There is only one rule to follow: each group's sum should be greater or equal to the group on right side of it.
My guess is to build a tree with all the options for partitioning exist and then recursive backtracking.
For example, the array 14 13 2 11
The result : 3. 3 groups ({14}, {13}, {2, 11})
Do you think my guess is true? if not do you have other solution to the problem?
Here's an O(n^2)-time algorithm, where n is the length of the array. I retract my comment that there's "probably" a faster one.
There's a simpler O(n^4)-time algorithm that illustrates the main idea of the dynamic program. We prepare a table of entries T(i, j) where the i, j entry contains the maximum number of groups into which the array elements indexed [0, j) can be grouped suitably in such a way that the last group has indexes [i, j).
We have a recurrence
T(0, j) = 1 for all j
T(i, j) = max T(h, i) + 1,
h : S(h, i) ≥ S(i, j)
where S(i, j) is the sum of array elements indexed [i, j), and an empty max is taken to be minus infinity. The answer is
max T(i, n).
i
We get to O(n^4) because for O(n^2) table entries, we compute a maximum over O(n) sums, each of O(n) items.
We make two optimizations. The first is easy: update the sum S(h, i) incrementally as we vary h.

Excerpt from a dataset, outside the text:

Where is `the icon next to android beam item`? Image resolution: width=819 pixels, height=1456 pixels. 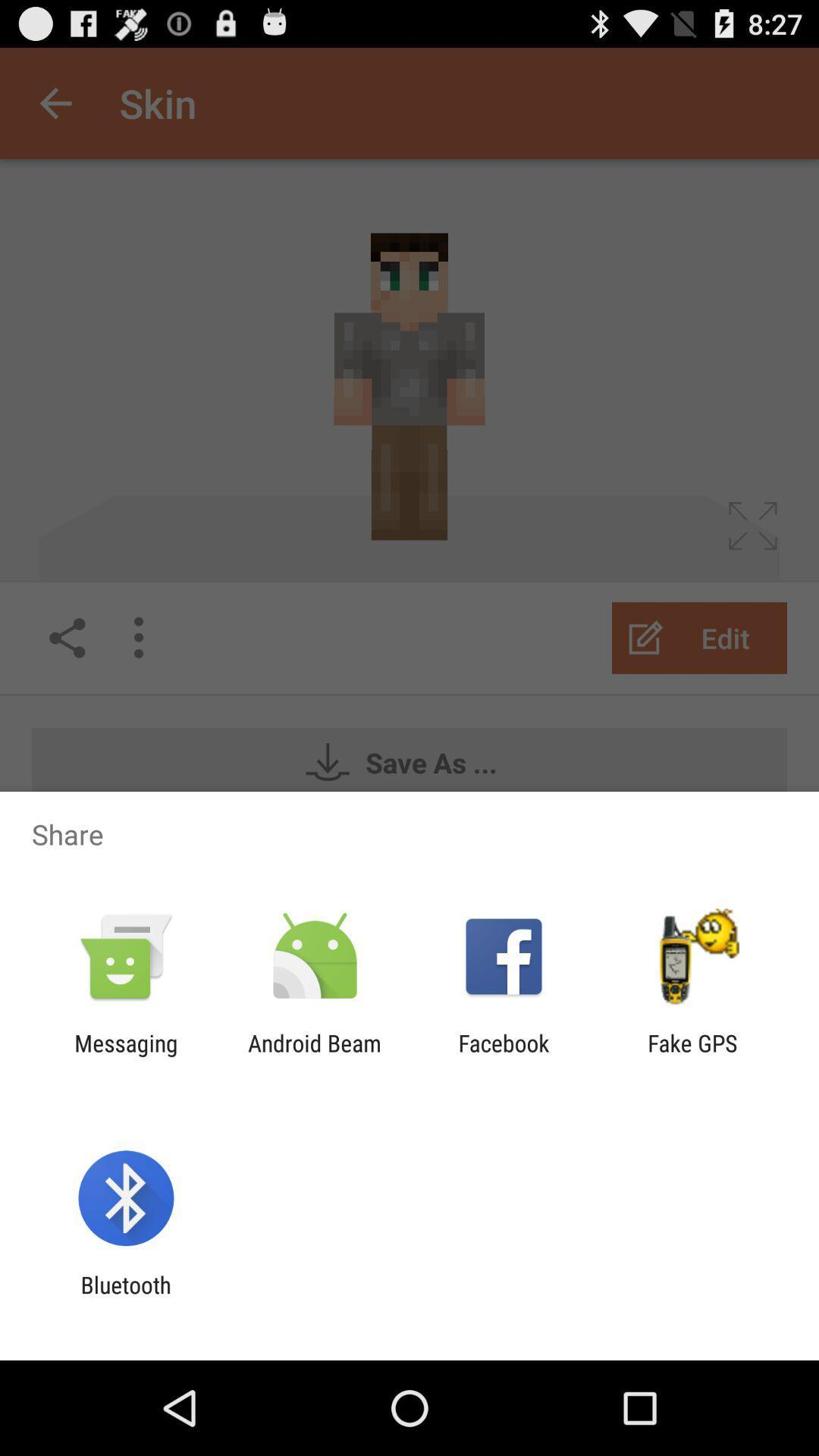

This drops the cost to O(n^3). We can do the same for S(i, j), but to no effect yet assuming that we sensibly hoisted it out of the max loop.
The second depends on nonnegative entries. For particular i, j, the set of valid h is an interval like [0, k), possibly empty. For i fixed and j decreasing, the sum S(i, j) is nonincreasing, hence the interval does not shrink. This means that we can update the max incrementally as well, yielding an O(n^2)-time algorithm.